Do you actually remember the story of Rapunzel? A girl with really long hair gets locked away in a tower. She lets a witch and a prince climb up her hair (ouch!) and she lives happily ever after with the prince. Nothing out of the ordinary, right? Wrong. Recently I heard the story again and picked up on some things that hadn't occurred to me the last time I read it.

Rapunzel is locked up in her tower when she's 12 years old. A year or two later (according to one story) the prince comes riding along and hears poor, lonely (and probably hideously bored) Rapunzel singing to comfort herself. He wants to see her, so he waits around until the witch comes and tells her to let down her hair.

Here comes the fishy part, taken directly from the story:

"So that's the staircase, is it?" said the Prince. "Then I too will climb it and try my luck."
So on the following day, at dusk, he went to the foot of the tower and cried:
"Rapunzel, Rapunzel, Let down your golden hair,"and as soon as she had let it down the
Prince climbed up.

At first Rapunzel was terribly frightened when a man came in, for she had never seen one before; but the Prince spoke to her so kindly, and told her at once that his heart had been so touched by her singing, that he felt he should know no peace of mind till he had seen her. Very soon Rapunzel forgot her fear, and when he asked her to marry him she consented at once. "For," she thought, "he is young and handsome, and I'll certainly be happier with him than with the old Witch." So she put her hand in his and said:
"Yes, I will gladly go with you, only how am I to get down out of the tower? Every time you come to see me you must bring a skein of silk with you, and I will make a ladder of them, and
when it is finished I will climb down by it, and you will take me away on your horse."

They arranged that till the ladder was ready, he was to come to her every evening, because the old woman was with her during the day. The old Witch, of course, knew nothing of what was going on, till one day Rapunzel, not thinking of what she was about, turned to the Witch and said: "How is it, good mother, that you are so much harder to pull up than the young Prince? He is always with me in a moment."
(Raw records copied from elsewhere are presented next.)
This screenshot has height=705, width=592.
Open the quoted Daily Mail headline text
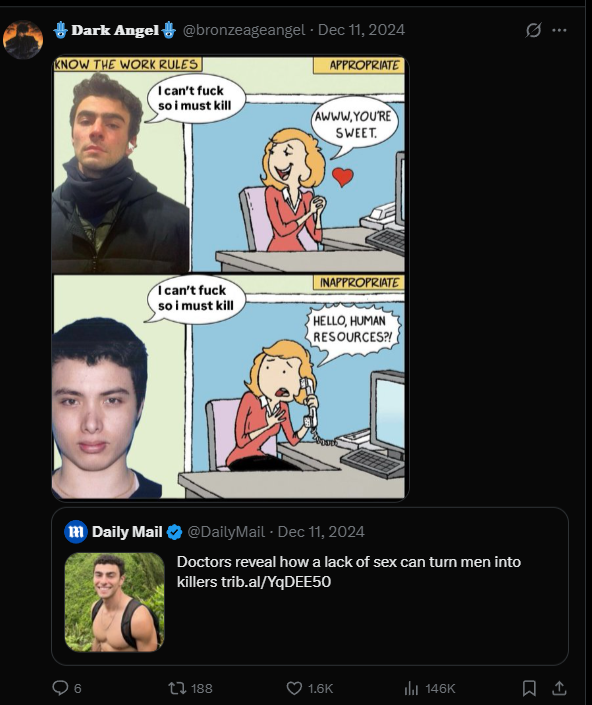[349, 571]
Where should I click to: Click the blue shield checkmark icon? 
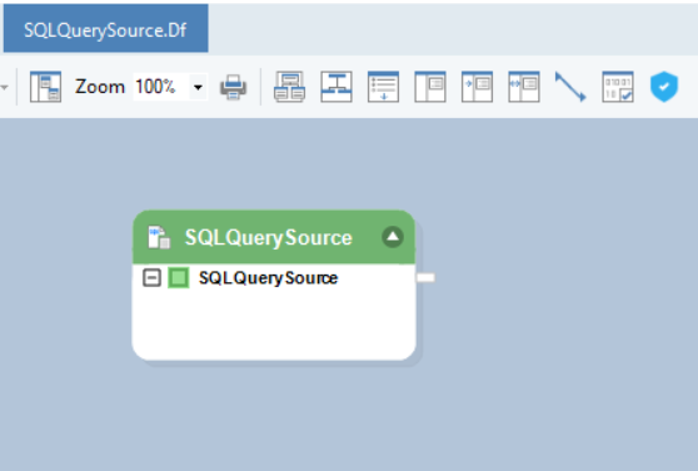664,87
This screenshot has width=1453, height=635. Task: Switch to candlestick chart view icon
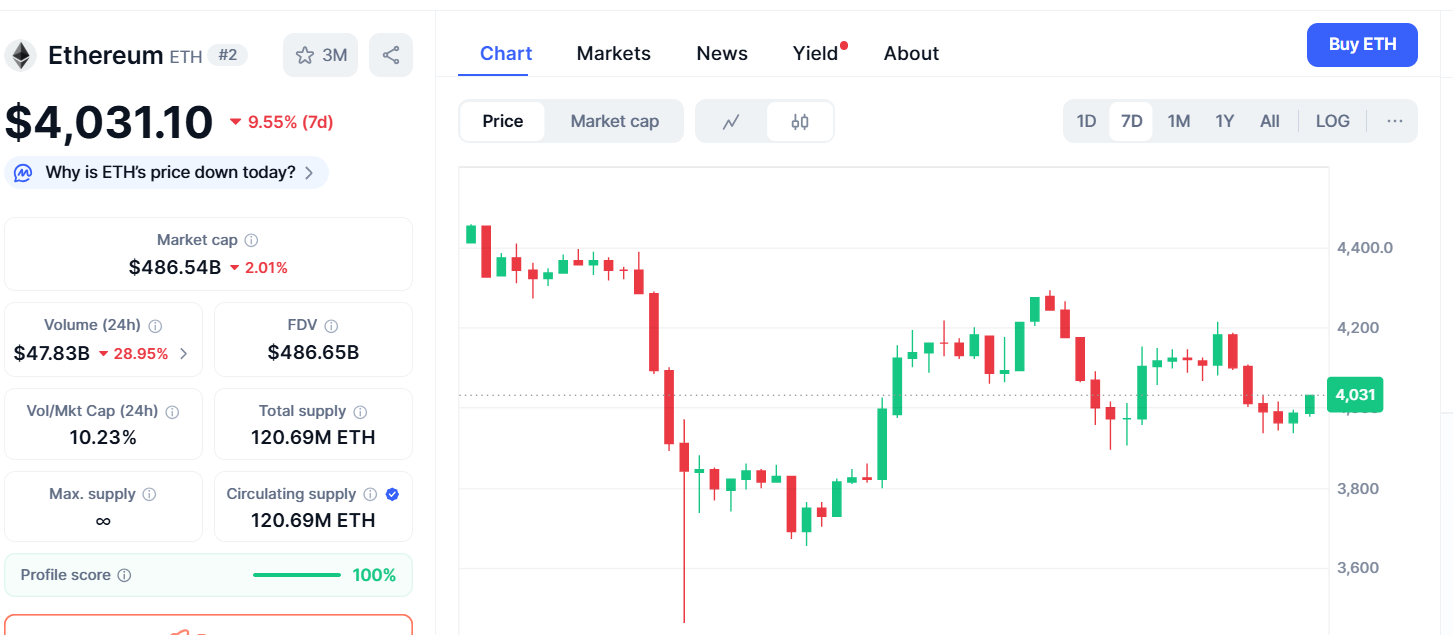pyautogui.click(x=799, y=122)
"Oh! you wicked child," cried the Witch. "What is this I hear? I thought I had hidden you safely from the whole world, and in spite of it you have managed to deceive me."

Does it sound to you like the prince is a bit of a scoundrel? Especially that part about speaking so kindly to a girl who is no more than 14 years old and has no knowledge of men and then "proposing" to her? Yeah, I bet he's with her in only a moment. It sounds to me like she's being taken advantage of. Do you think I'm reading too much into it? In another version of the story the witch finds out about the nightly visitor when Rapunzel asks her why the waist of her dress is getting so tight. Let's look forward a bit in the story.
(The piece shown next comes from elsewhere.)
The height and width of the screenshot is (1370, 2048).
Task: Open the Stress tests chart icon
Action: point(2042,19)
The witch is so upset with Rapunzel that she cuts her hair, takes her out of the tower, and leaves her to fend for herself in a desert place in the wilderness. The prince comes back again and finds the witch, who tells him he won't see Rapunzel again.

The prince was overcome with grief, and in his despair he threw himself from the tower. He escaped with his life, but the thorns into which he fell poked out his eyes. Blind, he wandered about in the forest, eating nothing but grass and roots, and doing nothing but weeping and wailing over the loss of his beloved wife. Thus he wandered about miserably for some years, finally happening into the wilderness where Rapunzel lived miserably with the twins that she had given birth to.

He heard a voice and thought it was familiar. He advanced toward it, and as he approached, Rapunzel recognized him, and crying, threw her arms around his neck. Two of her tears fell into his eyes, and they became clear once again, and he could see as well as before. He led her into his kingdom, where he was received with joy, and for a long time they lived happily and satisfied.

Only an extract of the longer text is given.